藤原辰史(2012)『ナチスのキッチン-「食べること」の環境史』水声社
しばしば食文化研究者は、レシピを実際の食生活を反映する史料として用いるが、これは危険な作業といわざるをえない。むしろ、人びとの未来の食生活の理想を表わしている、といえるからである。(本書 p.262)
健康的な兵士と、それを生む母を量産するためには、食を通じて国民の健康を管理しなくてはならない。(本書 p.292)
しかも、身体によい食事をとるのは、自分の長寿のためではなく、皮肉なことに、兵士として戦場に短い命をささげるためである。(本書 p.304)

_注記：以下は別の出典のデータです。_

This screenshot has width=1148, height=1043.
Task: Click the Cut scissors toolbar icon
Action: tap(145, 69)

第1回河合隼雄学芸賞を受賞した本書は第一次大戦後から第二次大戦にいたるドイツの台所の歴史を扱った労作だ。
カバーにはヒトラーの写真を前に横一列に並ぶ軍人と「ベルリンは今日、アイントプフの日(Berlin isst heute sein Eintopfgericht)」と書かれた横断幕の前でスープをすする人々が写っている。
この写真はいったい何なのか?
これはナチスが奨励した、みんなでアイントプフ(ごった煮)を食べる会の風景だ。
ナチスは「正しい食事」を設定し、ドイツ国民の食事を型にはめた。引用したとおり、健康的な兵士をつくり、それを生む母を量産するために、食べることを統制した。
19世紀までは各家庭が暖房兼調理場のかまどで料理を作っていたが、まずは調理の効率化のため、暖房と調理を切り離した。キッチンの誕生だ。さらにキッチンの効率化を図った。できるだけ小さく、できるだけ効率よく使えるようにコンパクトなサイズで収納も多く取った。だが、これは決して家庭労働を楽にしなかった。できることが増えるとすることも増えるのだ。おりしもドイツでは使用人が解放され、一般家庭の主婦にかかる労働負荷が増えた。

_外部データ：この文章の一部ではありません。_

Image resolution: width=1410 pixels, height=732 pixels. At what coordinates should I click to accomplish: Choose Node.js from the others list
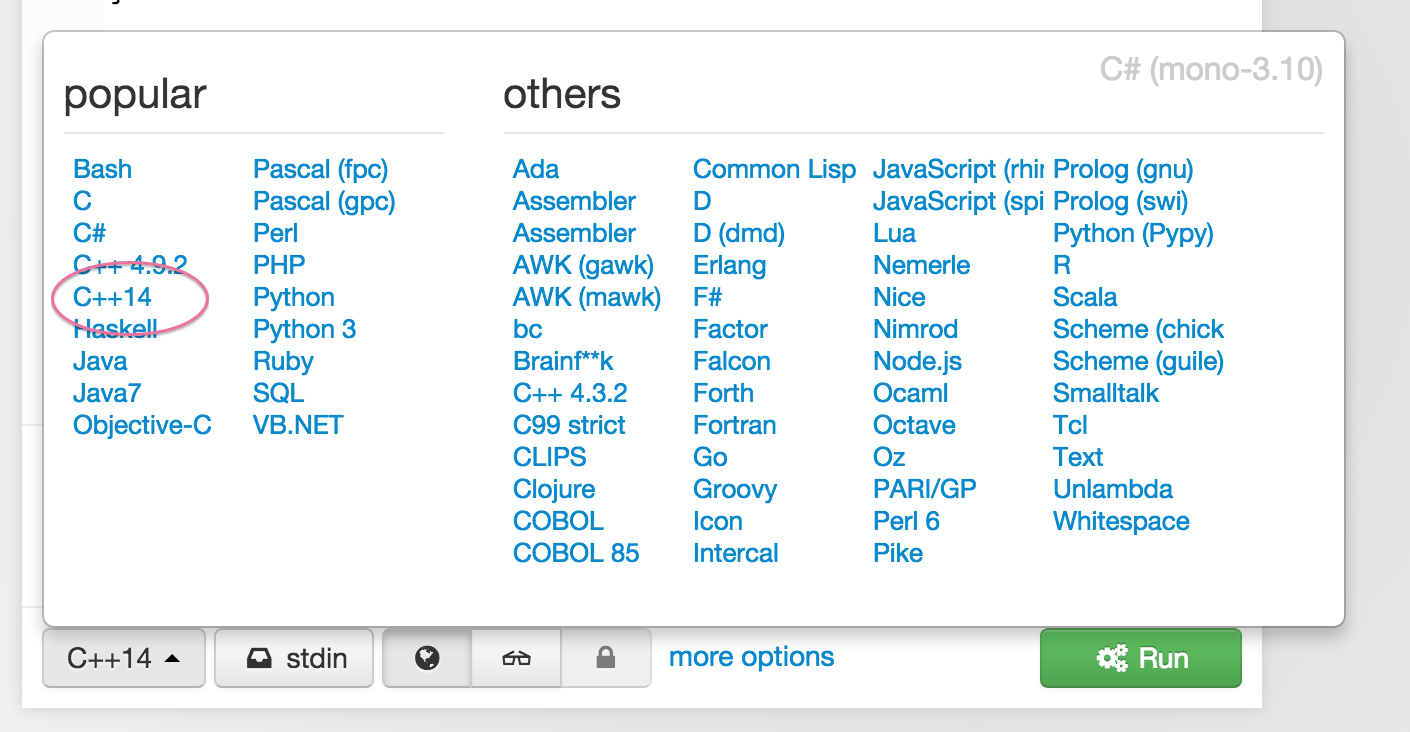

そこでレシピが誕生した。レシピを通しておいしくて効率のいい料理方法を教え始めた。当時広がったラジオも活用し、全土にレシピを広めた。
そこで冒頭の写真のような場面が出てくる。政府の推奨する料理(アイントプフというごった煮)をみんなで食べる。安価で栄養価の高い料理をみんなで食べて、浮いたお金は募金に回し、社会福祉へと役立てる。
これは階級をなくし、全国民を「民族共同体」としてつなぎとめる効果があった。まさにナチスの政策の極地だ。
恐ろしい話のように聞こえるが、決して他人事ではない。ナチスが広めた「健康的な料理」の系譜は、回りまわって現代を生きる我々にも引き継がれている。糖質ダイエット、低カロリーの食事など、現代を生きる我々もまだ、栄養成分やカロリーといった栄養学の呪縛から解放されていない。
ただ、筆者は台所をめぐる暗い歴史に二つの希望を見出す。すなわち、現代では「意識的に」無視されている残飯と、食堂だ。残飯を「食べる場」へつなげることで循環型社会を作り出すこと、それと大勢で食事を取る場を設けて「作る側」と「食べる側」の垣根を取っ払い、新たな人と人との係わり合いを生成する可能性を開くこと。この二つに、明るい未来が宿るのではないか、と提言する。その可能性に期待したい。